═════ Input data ═════

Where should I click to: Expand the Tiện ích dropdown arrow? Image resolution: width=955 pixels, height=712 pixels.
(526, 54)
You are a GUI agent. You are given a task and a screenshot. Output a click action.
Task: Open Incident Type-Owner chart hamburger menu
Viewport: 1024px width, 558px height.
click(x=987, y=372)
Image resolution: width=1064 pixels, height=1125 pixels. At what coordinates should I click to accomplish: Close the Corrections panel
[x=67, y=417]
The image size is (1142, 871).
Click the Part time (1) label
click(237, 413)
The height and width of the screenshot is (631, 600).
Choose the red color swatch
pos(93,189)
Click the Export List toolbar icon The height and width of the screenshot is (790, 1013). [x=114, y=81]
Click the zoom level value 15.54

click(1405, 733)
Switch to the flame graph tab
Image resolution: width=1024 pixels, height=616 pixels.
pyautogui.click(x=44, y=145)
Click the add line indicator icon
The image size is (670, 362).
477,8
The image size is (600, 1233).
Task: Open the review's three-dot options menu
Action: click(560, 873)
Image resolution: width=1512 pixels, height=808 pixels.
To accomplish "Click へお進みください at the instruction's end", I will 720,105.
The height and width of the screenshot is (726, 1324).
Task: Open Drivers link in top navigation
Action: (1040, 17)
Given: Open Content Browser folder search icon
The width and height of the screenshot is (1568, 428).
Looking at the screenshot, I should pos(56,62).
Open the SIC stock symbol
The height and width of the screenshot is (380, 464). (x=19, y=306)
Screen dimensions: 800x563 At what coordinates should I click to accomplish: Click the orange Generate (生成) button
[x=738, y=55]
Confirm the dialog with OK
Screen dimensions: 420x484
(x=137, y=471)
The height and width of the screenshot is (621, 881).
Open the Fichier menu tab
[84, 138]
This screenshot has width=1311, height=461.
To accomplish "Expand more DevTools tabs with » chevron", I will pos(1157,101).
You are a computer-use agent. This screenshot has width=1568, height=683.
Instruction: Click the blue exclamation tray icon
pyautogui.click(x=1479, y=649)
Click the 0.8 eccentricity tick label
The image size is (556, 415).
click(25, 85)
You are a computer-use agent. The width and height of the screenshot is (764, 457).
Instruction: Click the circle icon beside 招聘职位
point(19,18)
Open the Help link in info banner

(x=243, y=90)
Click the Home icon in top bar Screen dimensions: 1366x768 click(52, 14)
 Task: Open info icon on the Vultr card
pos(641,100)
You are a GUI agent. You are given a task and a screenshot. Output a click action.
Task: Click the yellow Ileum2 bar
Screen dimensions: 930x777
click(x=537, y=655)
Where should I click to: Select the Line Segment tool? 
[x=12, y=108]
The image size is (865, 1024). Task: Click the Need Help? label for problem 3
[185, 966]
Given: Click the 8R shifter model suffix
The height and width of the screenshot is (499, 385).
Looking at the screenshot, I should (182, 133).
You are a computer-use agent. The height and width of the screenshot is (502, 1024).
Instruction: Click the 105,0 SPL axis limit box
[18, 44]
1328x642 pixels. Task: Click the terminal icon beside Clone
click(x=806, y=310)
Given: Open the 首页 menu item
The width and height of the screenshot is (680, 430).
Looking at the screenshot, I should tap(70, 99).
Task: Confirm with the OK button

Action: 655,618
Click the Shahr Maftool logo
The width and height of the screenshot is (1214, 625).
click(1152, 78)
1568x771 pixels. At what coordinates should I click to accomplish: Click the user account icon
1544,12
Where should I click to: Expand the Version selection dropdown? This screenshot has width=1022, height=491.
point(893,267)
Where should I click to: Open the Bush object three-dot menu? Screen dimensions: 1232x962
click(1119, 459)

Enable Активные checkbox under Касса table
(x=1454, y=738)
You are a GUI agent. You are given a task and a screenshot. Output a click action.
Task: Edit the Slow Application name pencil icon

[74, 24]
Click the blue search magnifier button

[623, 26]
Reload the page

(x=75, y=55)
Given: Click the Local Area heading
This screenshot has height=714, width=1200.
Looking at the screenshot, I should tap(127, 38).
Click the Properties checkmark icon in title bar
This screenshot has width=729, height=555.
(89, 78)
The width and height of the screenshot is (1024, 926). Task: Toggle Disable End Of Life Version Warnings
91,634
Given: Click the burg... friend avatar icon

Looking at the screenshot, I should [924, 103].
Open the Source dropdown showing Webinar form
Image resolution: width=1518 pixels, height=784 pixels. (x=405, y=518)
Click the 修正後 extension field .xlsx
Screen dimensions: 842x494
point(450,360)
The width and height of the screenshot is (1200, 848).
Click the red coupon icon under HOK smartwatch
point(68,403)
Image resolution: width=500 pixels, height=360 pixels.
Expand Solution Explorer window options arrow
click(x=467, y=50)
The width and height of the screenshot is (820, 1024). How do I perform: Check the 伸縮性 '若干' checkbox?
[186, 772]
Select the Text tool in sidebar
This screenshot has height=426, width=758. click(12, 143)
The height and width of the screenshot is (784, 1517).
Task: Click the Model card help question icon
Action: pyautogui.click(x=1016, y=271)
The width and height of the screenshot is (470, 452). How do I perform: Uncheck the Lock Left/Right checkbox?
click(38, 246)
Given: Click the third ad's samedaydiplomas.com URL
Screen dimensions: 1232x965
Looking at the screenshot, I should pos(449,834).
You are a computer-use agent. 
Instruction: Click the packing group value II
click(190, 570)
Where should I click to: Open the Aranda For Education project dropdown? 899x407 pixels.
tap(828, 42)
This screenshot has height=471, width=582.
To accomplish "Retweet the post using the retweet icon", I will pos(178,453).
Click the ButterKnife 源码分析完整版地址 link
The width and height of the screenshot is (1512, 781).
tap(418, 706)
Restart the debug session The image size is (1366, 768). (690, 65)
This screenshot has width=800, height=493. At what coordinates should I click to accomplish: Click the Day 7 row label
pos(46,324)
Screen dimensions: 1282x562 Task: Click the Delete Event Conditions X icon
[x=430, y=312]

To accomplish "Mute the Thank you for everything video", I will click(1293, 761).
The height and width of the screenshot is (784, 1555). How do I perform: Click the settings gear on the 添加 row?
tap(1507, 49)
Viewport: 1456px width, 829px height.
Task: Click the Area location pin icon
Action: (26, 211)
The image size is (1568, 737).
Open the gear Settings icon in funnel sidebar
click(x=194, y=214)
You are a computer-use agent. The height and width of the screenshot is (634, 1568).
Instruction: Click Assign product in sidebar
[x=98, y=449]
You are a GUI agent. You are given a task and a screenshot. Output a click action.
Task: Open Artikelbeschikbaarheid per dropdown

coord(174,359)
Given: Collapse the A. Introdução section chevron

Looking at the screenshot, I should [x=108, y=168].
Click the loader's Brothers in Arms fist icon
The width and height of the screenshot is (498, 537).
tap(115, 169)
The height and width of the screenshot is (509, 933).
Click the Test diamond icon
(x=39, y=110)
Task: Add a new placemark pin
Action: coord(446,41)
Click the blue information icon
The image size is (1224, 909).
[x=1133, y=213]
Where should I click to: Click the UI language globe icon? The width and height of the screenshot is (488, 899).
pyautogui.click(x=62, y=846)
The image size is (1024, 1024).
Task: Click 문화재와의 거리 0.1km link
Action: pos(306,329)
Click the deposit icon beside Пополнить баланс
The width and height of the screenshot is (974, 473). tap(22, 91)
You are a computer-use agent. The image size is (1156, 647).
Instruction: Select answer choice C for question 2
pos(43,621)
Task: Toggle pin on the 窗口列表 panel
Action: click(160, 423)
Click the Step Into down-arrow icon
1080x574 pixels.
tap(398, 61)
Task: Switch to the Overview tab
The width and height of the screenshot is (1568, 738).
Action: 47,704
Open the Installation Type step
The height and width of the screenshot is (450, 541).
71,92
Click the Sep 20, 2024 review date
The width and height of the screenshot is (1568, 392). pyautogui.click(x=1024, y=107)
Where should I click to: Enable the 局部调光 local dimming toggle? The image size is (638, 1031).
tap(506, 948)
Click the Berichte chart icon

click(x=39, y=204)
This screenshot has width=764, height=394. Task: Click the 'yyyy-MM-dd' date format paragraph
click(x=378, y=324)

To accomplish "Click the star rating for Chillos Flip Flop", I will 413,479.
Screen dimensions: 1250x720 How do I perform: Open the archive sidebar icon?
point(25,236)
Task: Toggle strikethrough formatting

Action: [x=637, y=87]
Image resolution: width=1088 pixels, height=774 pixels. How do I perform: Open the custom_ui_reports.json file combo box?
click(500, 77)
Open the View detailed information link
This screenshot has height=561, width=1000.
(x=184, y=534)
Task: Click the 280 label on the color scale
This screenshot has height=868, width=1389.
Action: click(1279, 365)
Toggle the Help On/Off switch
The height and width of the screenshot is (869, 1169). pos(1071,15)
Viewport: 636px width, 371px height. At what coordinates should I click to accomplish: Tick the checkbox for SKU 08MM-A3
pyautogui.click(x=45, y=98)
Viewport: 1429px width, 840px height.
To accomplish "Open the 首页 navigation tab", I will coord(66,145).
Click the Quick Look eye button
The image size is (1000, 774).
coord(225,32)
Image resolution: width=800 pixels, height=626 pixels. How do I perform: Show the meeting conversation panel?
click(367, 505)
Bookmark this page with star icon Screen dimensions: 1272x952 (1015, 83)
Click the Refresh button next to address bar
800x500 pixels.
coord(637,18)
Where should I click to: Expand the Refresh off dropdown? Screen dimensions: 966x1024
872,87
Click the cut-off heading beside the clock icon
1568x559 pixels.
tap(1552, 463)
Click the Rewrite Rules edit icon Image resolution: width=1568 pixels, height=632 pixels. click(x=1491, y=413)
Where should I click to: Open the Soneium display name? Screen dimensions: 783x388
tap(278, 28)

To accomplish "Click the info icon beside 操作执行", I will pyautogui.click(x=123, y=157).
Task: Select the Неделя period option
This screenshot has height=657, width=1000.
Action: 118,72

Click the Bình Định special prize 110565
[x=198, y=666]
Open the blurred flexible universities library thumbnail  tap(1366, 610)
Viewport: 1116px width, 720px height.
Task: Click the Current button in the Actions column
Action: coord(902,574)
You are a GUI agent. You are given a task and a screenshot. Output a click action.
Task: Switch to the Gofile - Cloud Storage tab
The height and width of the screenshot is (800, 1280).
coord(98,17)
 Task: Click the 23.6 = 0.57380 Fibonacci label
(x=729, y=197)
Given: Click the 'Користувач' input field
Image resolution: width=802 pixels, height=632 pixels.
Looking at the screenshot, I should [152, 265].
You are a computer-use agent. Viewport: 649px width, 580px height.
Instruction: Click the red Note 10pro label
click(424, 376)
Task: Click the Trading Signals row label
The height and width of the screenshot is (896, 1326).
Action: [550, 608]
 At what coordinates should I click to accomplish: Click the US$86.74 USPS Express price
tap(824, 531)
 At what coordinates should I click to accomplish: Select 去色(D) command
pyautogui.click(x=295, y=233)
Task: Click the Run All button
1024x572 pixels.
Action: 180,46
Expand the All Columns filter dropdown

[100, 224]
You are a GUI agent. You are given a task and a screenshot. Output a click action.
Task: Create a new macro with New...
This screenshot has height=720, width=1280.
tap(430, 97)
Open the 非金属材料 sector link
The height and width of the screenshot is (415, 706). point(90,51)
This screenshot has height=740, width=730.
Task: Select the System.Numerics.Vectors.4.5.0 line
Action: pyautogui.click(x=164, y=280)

═════

Task to complete: Transcribe only what runs from the line with "The height and width of the screenshot is (800, 1280)." to the last line above, keeping every line exactly as written.

Reply:
The height and width of the screenshot is (800, 1280).
coord(98,17)
 Task: Click the 23.6 = 0.57380 Fibonacci label
(x=729, y=197)
Given: Click the 'Користувач' input field
Image resolution: width=802 pixels, height=632 pixels.
Looking at the screenshot, I should [152, 265].
You are a computer-use agent. Viewport: 649px width, 580px height.
Instruction: Click the red Note 10pro label
click(424, 376)
Task: Click the Trading Signals row label
The height and width of the screenshot is (896, 1326).
Action: [550, 608]
 At what coordinates should I click to accomplish: Click the US$86.74 USPS Express price
tap(824, 531)
 At what coordinates should I click to accomplish: Select 去色(D) command
pyautogui.click(x=295, y=233)
Task: Click the Run All button
1024x572 pixels.
Action: 180,46
Expand the All Columns filter dropdown

[100, 224]
You are a GUI agent. You are given a task and a screenshot. Output a click action.
Task: Create a new macro with New...
This screenshot has height=720, width=1280.
tap(430, 97)
Open the 非金属材料 sector link
The height and width of the screenshot is (415, 706). point(90,51)
This screenshot has height=740, width=730.
Task: Select the System.Numerics.Vectors.4.5.0 line
Action: pyautogui.click(x=164, y=280)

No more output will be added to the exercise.